取材の過程で筆者は警視庁成城署捜査本部が作成した捜査報告書や警視庁が全国の警察署に極秘で配布した事件の捜査ポイントをまとめたDVDなどを入手。それらを紐解くと、現場となった室内の数十数所から指紋、血痕など犯人に直結する物証が多く残されていた。
「犯人は渦状紋とよばれる特殊な指紋の持ち主で、血液型はA型。自身で持ち込んだ包丁で宮澤さんら4人を惨殺した際、手を切ってバンドエイドなどで止血した形跡があり、血の付いた指紋、血痕を多く残していた。犯行後は台所の冷蔵庫を物色し、ペットボトルのお茶をラッパ飲みしたり、スプーンを使わず、手でアイスクリームのカップ状容器を握りつぶして中身を押し、むさぼり食べるなど異様な行動をしていた。犯人は宮澤さん宅の2階の居間に自分が着ていたトレーナー、手袋、マフラー、ヒップバッグなどを残したまま、逃走。証拠を残さない“プロ”の手口とは明らかに違う」(捜査本部に在籍した元捜査員)

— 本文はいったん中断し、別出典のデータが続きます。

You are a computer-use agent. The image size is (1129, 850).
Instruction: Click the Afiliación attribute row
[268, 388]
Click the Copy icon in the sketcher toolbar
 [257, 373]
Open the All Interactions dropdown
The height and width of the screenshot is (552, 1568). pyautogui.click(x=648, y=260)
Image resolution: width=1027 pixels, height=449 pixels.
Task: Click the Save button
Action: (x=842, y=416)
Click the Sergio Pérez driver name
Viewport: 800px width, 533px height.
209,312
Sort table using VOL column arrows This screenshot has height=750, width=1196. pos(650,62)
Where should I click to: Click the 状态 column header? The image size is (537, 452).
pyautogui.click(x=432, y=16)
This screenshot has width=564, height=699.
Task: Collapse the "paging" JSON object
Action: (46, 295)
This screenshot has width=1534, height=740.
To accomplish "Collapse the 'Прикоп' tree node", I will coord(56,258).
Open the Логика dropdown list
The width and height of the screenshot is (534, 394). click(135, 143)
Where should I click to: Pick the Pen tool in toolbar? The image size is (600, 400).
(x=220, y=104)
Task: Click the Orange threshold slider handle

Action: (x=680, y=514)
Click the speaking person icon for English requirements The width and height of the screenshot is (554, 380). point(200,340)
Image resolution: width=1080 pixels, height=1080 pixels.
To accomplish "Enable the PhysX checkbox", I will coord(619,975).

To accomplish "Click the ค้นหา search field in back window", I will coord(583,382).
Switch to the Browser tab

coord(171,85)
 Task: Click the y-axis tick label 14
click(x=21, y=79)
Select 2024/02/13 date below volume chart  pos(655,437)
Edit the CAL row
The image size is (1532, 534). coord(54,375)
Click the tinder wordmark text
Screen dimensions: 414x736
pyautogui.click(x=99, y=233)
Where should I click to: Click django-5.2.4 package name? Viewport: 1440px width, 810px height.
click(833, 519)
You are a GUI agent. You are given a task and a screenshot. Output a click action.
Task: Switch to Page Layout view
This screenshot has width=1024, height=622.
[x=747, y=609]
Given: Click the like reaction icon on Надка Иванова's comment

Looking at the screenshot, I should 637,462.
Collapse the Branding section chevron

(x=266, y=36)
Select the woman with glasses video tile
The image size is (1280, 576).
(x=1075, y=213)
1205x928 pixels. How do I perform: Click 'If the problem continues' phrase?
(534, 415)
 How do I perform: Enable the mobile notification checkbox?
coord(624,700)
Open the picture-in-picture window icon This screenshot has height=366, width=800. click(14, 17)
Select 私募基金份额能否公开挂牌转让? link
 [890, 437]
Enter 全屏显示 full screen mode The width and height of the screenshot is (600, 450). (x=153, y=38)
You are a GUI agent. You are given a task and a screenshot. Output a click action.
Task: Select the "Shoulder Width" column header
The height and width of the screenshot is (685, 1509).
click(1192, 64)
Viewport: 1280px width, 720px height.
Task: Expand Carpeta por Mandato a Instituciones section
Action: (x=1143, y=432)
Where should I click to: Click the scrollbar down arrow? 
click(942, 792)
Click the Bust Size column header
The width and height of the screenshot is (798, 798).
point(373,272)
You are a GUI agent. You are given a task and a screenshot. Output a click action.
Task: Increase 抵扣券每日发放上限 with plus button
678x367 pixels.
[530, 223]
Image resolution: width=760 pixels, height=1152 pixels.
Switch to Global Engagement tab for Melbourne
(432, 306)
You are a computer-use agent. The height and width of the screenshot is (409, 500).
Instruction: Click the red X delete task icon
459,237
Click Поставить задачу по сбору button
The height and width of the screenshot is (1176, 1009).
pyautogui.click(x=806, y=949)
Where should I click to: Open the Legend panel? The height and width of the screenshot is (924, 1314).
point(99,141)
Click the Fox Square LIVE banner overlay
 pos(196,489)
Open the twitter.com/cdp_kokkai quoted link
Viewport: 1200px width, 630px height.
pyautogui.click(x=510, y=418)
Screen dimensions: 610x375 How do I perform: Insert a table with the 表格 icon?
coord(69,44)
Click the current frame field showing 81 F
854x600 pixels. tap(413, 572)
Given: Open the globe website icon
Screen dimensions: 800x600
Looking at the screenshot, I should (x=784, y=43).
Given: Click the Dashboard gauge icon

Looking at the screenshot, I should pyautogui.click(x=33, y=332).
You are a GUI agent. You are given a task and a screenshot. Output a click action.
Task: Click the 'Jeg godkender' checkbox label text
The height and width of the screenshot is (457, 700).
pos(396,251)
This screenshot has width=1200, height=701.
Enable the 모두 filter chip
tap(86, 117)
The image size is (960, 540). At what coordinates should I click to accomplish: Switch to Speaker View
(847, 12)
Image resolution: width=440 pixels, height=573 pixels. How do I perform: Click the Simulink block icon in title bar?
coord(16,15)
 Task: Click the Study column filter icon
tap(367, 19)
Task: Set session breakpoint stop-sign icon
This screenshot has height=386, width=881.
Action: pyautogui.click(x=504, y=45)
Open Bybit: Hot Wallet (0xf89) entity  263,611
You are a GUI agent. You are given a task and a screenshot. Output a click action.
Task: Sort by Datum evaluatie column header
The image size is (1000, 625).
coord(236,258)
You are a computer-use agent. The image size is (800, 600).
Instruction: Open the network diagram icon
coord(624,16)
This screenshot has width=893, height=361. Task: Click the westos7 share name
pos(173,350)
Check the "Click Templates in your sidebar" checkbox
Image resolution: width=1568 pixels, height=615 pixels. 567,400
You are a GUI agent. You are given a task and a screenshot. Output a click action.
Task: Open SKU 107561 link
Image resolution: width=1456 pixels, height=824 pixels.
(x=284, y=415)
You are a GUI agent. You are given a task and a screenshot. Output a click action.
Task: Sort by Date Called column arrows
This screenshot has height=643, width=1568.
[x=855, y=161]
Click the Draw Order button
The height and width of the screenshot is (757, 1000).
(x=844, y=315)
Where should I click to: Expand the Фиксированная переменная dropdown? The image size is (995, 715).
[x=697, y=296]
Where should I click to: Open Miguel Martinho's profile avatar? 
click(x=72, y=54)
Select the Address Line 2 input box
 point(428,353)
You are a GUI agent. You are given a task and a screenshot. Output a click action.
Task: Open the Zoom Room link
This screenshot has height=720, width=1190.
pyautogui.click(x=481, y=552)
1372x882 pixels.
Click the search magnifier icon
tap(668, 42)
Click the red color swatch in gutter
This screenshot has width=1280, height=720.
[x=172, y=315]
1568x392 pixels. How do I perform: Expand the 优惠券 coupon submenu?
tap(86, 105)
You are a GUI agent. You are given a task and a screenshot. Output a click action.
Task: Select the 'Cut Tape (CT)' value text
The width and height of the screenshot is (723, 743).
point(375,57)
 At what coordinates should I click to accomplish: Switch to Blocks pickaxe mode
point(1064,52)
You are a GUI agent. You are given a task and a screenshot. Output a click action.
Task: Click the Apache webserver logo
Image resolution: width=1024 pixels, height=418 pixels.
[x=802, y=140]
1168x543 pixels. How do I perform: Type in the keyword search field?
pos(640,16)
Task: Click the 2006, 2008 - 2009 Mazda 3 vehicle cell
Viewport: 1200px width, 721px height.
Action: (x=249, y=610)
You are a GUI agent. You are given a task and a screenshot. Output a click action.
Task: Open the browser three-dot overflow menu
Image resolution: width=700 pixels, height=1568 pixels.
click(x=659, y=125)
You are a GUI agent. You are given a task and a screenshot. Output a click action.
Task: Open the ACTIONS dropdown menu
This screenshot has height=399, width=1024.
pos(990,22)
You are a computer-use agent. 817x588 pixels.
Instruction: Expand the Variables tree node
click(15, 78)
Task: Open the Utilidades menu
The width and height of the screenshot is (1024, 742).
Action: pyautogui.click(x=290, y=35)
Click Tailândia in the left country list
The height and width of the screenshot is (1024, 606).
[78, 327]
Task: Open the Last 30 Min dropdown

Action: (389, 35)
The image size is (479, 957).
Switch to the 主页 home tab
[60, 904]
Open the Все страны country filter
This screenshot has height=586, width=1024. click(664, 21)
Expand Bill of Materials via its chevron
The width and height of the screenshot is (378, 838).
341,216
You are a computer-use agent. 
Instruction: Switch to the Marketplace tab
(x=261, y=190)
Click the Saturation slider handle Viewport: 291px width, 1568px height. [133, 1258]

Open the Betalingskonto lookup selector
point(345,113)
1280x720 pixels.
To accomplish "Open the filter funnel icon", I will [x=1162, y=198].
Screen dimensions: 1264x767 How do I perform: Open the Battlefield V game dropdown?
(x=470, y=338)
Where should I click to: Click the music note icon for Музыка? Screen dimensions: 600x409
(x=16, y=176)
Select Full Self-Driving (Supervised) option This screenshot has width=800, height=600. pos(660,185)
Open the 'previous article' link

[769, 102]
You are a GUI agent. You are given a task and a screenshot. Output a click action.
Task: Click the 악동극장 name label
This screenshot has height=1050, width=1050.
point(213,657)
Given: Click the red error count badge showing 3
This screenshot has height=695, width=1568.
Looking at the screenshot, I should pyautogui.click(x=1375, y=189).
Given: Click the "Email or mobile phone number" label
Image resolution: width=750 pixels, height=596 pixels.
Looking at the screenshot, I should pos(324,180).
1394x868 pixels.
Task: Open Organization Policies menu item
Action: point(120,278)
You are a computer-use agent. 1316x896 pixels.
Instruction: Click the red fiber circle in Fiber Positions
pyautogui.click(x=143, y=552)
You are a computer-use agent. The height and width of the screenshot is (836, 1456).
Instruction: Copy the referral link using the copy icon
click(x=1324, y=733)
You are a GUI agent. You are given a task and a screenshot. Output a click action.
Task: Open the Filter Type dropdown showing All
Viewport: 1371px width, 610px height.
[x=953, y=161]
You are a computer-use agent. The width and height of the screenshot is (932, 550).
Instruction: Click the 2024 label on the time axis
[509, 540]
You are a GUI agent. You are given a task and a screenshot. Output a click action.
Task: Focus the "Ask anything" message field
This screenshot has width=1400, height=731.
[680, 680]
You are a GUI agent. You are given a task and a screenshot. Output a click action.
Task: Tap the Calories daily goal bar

犯行時刻、一階にいたみきおさんは起きており、電気がついていたとされる。一階の電気は110番通報を受けた警察が到着するまでつけっぱなしになっていたからだ。
「単なるドロボーなら明かりのついた家に侵入しないはず。宮澤さん宅には計19万2千円の現金とポンド、ドルなど約5000円分の外国貨幣が残されていた。犯人は最初から宮澤さん宅を狙った可能性があった」(同前)
宮澤さん宅1階は、みきおさんの事務所兼にいなちゃん、礼君の学習室になっており、その奥には備えつけの納戸、階段があった。
みきおさんがうつぶせで倒れていたのは階段下だ。
4人の遺体検案書によると、解剖時、胃の中には30日午後7~8時ごろ、夕飯に食べたとみられる肉片、ニンジン片、茸片、緑色及び白色菜片、米飯、しらたきなどが混ざった液状の内容物が残留していた。
このため、死亡推定時刻は同日午後11時半頃とされた。
2階の台所のガス台に載っていた土鍋の中には鶏肉、白米、ニンジン、緑色菜片、卵が入った雑炊があり、4人が夕食の鍋をつついた後、殺害されたことを物語っていた。